● **AIM OF THE EXERCISE**
From the line containing "Task: Collapse the Vendor filter section" to the very last line of the data below, transcribe everything exactly and nothing more.
"""
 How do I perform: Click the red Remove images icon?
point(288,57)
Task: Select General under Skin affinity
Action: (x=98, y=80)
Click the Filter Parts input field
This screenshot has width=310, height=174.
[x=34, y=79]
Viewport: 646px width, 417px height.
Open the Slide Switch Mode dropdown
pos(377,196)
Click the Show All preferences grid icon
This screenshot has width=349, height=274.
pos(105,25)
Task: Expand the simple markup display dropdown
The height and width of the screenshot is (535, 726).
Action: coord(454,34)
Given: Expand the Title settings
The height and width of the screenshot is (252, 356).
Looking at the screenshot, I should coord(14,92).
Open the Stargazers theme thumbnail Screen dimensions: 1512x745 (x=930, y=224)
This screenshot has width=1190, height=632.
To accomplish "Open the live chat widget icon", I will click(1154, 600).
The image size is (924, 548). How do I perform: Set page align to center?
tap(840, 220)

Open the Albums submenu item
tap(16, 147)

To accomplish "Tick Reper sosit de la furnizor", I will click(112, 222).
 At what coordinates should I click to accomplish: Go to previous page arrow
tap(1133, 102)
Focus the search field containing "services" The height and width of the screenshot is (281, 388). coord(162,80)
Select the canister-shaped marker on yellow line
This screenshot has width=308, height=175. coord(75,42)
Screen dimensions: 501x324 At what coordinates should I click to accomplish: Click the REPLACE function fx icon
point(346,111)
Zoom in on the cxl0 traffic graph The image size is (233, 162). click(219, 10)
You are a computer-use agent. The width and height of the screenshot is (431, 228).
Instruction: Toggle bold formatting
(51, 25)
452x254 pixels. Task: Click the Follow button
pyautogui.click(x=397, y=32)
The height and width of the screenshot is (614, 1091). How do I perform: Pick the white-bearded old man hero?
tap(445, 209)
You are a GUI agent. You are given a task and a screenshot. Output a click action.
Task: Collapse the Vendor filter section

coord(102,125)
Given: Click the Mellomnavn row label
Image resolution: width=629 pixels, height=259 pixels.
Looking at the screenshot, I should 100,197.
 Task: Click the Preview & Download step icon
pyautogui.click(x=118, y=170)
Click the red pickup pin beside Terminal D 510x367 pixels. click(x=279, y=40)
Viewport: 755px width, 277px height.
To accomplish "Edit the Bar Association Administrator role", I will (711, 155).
"""
● **ANSWER TO THIS TASK**
Task: Collapse the Vendor filter section

coord(102,125)
Given: Click the Mellomnavn row label
Image resolution: width=629 pixels, height=259 pixels.
Looking at the screenshot, I should 100,197.
 Task: Click the Preview & Download step icon
pyautogui.click(x=118, y=170)
Click the red pickup pin beside Terminal D 510x367 pixels. click(x=279, y=40)
Viewport: 755px width, 277px height.
To accomplish "Edit the Bar Association Administrator role", I will (711, 155).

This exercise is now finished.